ELECTRONICS’ 2005
21 – 23 September, Sozopol, BULGARIA
SIMULATION MODELING. INPUT DATA COLLECTION AND ANALYSIS
Delia UNGUREANU
Francisc SISAK
Dominic Mircea KRISTALY
Sorin MORARU
Automatics Department, “Transilvania” University of Brasov, M.Viteazu street, no.5, 500174,
Brasov, Romania, phone: +40 0268 418836
delia@deltanet.ro, sisak@unitbv.ro, kdominic@vision-systems.ro, smoraru@vision-systems.ro
The steps of the process for conducting a simulation modeling and analysis project
include: problem formulation, project planning, system definition, input data collection,
model translation, verification, validation, experimental design, analysis. Simulation project
involves the collection of input data, analysis of the input data, and use of the analysis of the
input data in the simulation model. The input data may be either obtained from historical
records or collected in real time as a task in the simulation project. The analysis involves the
identification of the theoretical distribution that represents the input data. The use of the input
data in the model involves specifying the theoretical distributions in the simulation program
code. If we successfully fit the observed data to a theoretical distribution, then any data value
from the theoretical distribution may drive the simulation model.
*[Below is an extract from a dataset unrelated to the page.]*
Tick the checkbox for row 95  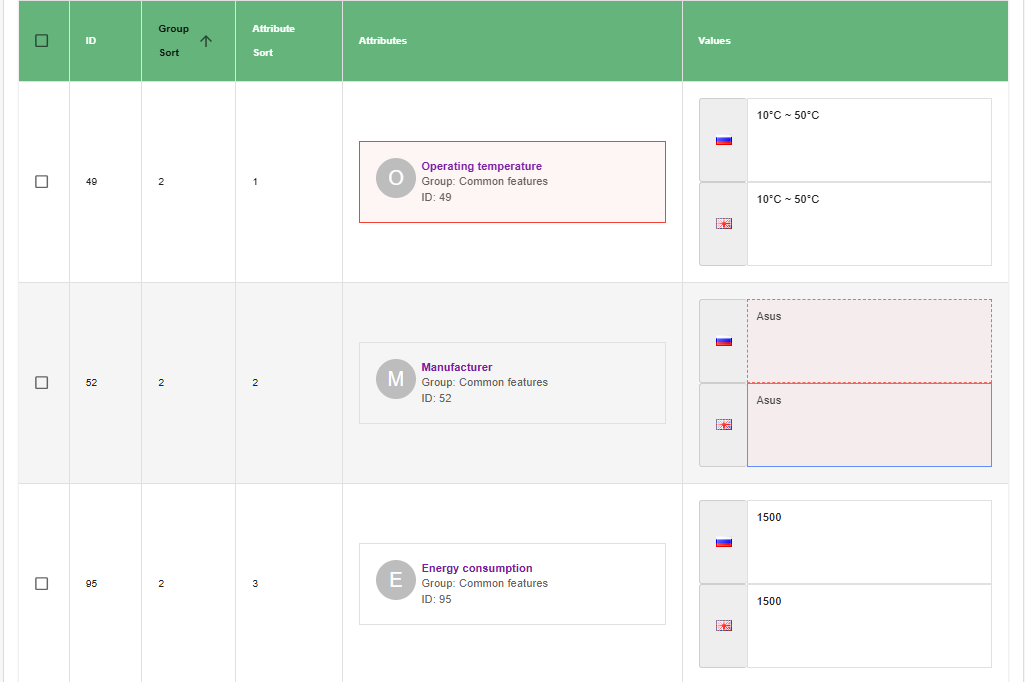click(41, 583)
Keywords: simulation modeling, data distribution, analysis project.
1. INTRODUCTION
Simulation modeling and analysis is a technique for improving or investigating
process performance. It is a cost-effective method for evaluating the performance of
resource allocation and alternative operating policies. It may also be used to evaluate
the performance of capital equipment before investment. These benefits have resulted
in simulation modeling and analysis projects in virtually every service and
manufacturing sector.
In a simulation project, the ultimate use of input data is to drive the simulation.
This process involves the collection of input data, analysis of the input data, and use
of the analysis of the input data in the simulation model. The input data may be either
obtained from historical records or collected in real time as a task in the simulation
project. The analysis involves the identification of the theoretical distribution that
represents the input data. The use of the input data in the model involves specifying
the theoretical distributions in the simulation program code. This process is
represented in Fig.1.
Figure 1- Role of theoretical probability distributions in simulation.
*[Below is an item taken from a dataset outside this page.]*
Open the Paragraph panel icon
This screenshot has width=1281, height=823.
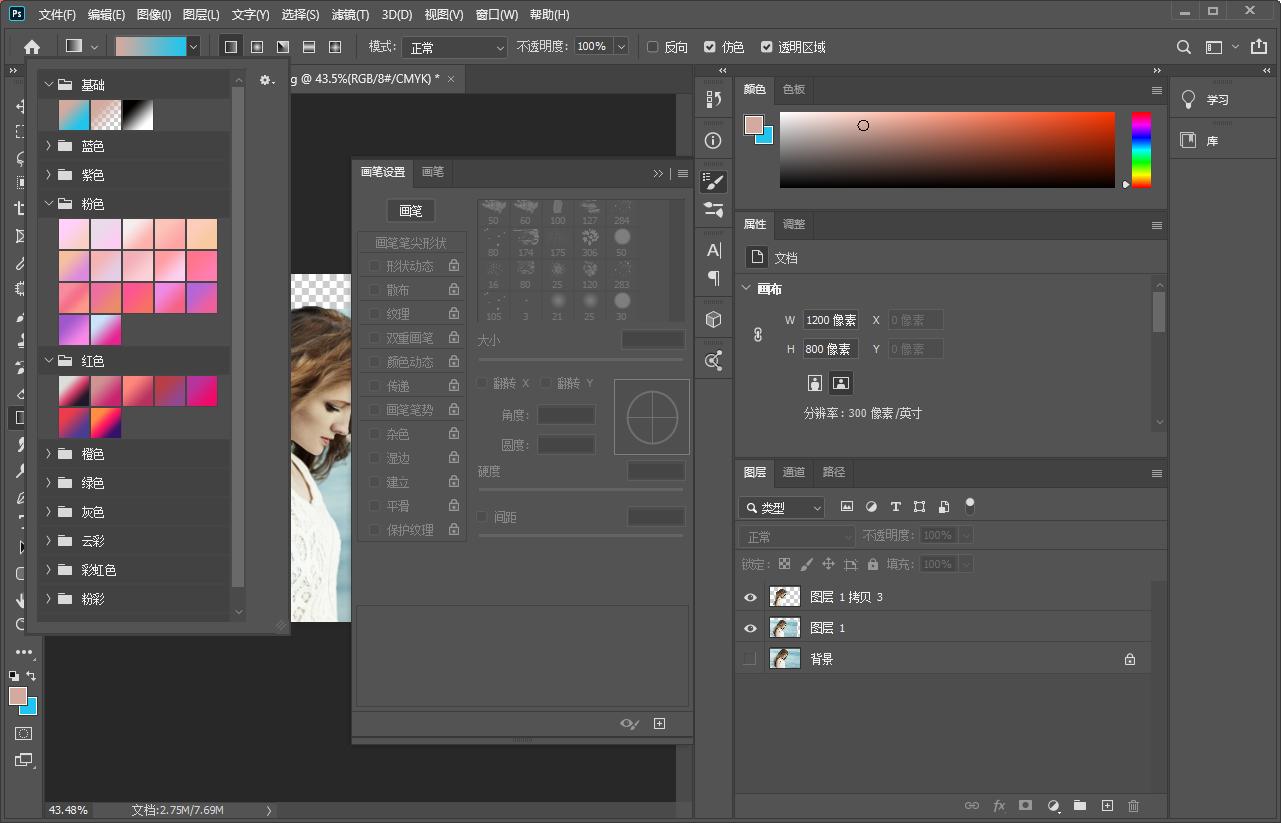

The collection of input data is often considered the most difficult process involved
in conducting a simulation modeling and analysis project.
ELECTRONICS’ 2005
21 – 23 September, Sozopol, BULGARIA
In the data collection and analysis process is necessary to solve some problems:
sources for input data, collecting input data, deterministic versus probabilistic input
data, discrete versus continuous input data, common input data distributions,
analyzing input data.
2. COLLECTING INPUT DATA
There are many sources that we can use to acquire input data, like the following:
historical records, manufacturer specifications, vendor claims, operator estimates,
management estimates, automatic data capture, direct observation, etc. The data
collection phase is the most difficult part of the simulation process.
If the operator is knowledgeable about the system, it may be possible to obtain
some performance estimates that can be used as input data. The most physically and
mentally demanding form of data collection is direct observation. The input data may
be collected either manually or with the assistance of electronic devices.
An important issue for simulation input data concerning time intervals is the time
unit that should be used. It is usually less labor intensive to collect the data correctly
in the first place using a relative, interarrival time approach. A second time collection
issue is what types of units to use. The simulation practitioner should know that we
want unbiased data and we do not want to disrupt the process. If the data are biased in
either manner, it can lead to a model that may yield inaccurate results.
While collecting the input data, we should realize that there are different
classifications of data. One method of classifying data is whether it is deterministic or
probabilistic. Each individual project will call for a unique set or type of input data.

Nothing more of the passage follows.